Extracted information below:

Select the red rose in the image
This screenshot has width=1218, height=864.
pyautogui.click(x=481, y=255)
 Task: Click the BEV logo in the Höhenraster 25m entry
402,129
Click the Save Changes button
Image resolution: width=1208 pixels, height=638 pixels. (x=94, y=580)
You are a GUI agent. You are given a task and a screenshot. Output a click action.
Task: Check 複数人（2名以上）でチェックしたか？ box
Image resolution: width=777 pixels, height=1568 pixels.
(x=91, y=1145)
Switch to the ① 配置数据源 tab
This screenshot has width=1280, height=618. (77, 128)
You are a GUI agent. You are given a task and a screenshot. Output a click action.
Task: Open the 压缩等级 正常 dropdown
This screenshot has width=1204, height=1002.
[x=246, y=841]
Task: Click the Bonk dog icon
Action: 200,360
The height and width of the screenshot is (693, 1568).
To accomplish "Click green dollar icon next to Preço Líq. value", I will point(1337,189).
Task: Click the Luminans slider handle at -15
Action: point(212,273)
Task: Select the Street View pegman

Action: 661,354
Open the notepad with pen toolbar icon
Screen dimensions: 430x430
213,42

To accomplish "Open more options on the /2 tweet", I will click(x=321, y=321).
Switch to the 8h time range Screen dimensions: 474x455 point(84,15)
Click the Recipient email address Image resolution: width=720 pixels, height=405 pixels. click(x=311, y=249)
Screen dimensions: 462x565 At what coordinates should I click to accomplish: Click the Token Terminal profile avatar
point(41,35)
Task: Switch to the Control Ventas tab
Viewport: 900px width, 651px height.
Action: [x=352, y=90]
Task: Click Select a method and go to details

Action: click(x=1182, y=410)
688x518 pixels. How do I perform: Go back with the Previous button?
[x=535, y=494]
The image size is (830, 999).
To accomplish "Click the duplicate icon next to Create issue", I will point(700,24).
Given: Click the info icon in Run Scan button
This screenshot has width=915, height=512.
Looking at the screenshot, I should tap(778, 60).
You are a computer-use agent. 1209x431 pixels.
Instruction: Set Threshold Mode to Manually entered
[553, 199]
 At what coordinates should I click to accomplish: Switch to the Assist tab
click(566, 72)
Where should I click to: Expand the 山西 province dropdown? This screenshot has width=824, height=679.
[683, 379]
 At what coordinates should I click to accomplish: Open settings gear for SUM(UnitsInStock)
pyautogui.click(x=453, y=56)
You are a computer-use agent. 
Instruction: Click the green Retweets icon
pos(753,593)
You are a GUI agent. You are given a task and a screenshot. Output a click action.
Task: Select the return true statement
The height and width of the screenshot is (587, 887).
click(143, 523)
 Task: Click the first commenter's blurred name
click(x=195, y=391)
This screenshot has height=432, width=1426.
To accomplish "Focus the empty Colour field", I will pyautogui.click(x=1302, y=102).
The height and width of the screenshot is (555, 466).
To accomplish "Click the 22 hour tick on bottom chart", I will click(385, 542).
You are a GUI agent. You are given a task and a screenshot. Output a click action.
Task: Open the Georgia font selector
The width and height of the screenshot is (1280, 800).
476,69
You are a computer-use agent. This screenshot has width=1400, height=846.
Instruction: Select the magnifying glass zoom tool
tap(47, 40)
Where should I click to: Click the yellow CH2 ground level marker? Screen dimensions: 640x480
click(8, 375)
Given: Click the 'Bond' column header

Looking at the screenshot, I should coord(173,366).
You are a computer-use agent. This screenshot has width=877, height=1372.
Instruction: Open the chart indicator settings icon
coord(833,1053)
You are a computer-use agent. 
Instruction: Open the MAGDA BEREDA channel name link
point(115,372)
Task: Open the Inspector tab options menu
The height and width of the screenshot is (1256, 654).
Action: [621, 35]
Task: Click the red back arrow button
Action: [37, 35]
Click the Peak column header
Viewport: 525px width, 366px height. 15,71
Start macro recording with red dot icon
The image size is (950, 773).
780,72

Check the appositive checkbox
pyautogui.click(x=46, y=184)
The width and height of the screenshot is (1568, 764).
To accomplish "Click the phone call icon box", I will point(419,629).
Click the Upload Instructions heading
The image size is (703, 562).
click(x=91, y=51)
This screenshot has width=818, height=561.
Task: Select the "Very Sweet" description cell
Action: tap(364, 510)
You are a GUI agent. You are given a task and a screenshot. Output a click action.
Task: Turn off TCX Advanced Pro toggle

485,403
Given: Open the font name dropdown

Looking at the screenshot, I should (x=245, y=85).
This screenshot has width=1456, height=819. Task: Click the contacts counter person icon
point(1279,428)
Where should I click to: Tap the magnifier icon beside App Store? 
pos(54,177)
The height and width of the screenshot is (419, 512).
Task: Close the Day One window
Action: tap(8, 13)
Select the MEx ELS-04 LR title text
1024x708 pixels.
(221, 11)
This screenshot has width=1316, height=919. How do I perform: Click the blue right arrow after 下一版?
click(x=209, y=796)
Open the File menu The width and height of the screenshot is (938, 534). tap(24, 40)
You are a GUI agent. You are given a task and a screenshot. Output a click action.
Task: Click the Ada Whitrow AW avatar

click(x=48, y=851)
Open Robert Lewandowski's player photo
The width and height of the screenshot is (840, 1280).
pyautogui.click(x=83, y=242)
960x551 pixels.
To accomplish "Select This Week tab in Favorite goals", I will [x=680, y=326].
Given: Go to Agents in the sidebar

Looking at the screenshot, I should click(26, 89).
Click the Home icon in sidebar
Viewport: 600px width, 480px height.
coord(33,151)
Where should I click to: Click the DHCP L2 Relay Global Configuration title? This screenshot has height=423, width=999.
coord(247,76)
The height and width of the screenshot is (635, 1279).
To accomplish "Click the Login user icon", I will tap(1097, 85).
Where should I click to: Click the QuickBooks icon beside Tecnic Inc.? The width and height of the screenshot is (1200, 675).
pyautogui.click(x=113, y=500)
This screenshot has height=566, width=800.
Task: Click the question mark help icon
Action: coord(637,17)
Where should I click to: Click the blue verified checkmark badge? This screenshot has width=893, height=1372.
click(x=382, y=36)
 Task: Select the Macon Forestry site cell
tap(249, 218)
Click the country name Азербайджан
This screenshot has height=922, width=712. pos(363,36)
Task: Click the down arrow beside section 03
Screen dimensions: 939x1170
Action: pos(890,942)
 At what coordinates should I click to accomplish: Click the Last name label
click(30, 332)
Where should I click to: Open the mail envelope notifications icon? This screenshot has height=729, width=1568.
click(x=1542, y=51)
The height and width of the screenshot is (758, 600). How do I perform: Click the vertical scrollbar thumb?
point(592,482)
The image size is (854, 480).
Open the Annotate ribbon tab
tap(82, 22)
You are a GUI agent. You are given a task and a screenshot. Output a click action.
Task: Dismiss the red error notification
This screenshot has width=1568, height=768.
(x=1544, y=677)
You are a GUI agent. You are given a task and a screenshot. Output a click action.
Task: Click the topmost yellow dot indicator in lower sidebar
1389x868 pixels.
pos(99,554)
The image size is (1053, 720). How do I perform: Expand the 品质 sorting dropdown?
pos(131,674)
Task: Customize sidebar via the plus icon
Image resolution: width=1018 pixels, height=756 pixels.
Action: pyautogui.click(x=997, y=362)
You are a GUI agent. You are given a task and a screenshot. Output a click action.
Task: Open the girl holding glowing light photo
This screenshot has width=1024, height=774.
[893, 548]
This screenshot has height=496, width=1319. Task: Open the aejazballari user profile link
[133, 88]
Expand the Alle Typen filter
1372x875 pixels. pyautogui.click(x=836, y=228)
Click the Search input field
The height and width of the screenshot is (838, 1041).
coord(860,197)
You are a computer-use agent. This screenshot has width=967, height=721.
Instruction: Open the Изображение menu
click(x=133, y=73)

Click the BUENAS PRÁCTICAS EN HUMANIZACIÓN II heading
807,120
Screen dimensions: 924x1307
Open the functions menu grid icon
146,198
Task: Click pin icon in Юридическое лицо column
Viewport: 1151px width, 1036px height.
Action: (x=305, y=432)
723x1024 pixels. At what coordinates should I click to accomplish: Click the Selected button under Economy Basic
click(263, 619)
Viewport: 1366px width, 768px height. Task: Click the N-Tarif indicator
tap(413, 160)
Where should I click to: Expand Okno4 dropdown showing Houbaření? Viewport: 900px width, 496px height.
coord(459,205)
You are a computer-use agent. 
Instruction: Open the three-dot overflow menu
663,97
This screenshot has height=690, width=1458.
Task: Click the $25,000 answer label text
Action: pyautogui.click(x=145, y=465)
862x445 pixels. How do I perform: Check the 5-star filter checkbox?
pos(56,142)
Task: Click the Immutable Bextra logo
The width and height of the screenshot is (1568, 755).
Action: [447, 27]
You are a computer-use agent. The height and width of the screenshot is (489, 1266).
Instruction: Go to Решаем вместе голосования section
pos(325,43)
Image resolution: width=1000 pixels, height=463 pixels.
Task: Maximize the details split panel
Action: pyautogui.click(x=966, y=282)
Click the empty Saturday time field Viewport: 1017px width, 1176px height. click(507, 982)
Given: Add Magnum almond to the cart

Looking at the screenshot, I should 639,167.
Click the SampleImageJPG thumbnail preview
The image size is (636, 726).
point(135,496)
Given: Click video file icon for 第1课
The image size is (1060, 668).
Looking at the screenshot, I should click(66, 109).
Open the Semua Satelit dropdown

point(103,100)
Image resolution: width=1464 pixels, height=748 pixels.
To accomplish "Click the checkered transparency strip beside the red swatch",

End of Extracted information.

* **Aim of the task**:
What do the lines above say from the one containing "688x518 pixels. How" down to the one containing "This screenshot has height=432, width=1426."? Return them exactly, both end lines included, and only them.

* **Exercise output**:
688x518 pixels. How do I perform: Go back with the Previous button?
[x=535, y=494]
The image size is (830, 999).
To accomplish "Click the duplicate icon next to Create issue", I will point(700,24).
Given: Click the info icon in Run Scan button
This screenshot has width=915, height=512.
Looking at the screenshot, I should tap(778, 60).
You are a computer-use agent. 1209x431 pixels.
Instruction: Set Threshold Mode to Manually entered
[553, 199]
 At what coordinates should I click to accomplish: Switch to the Assist tab
click(566, 72)
Where should I click to: Expand the 山西 province dropdown? This screenshot has width=824, height=679.
[683, 379]
 At what coordinates should I click to accomplish: Open settings gear for SUM(UnitsInStock)
pyautogui.click(x=453, y=56)
You are a computer-use agent. 
Instruction: Click the green Retweets icon
pos(753,593)
You are a GUI agent. You are given a task and a screenshot. Output a click action.
Task: Select the return true statement
The height and width of the screenshot is (587, 887).
click(143, 523)
 Task: Click the first commenter's blurred name
click(x=195, y=391)
This screenshot has height=432, width=1426.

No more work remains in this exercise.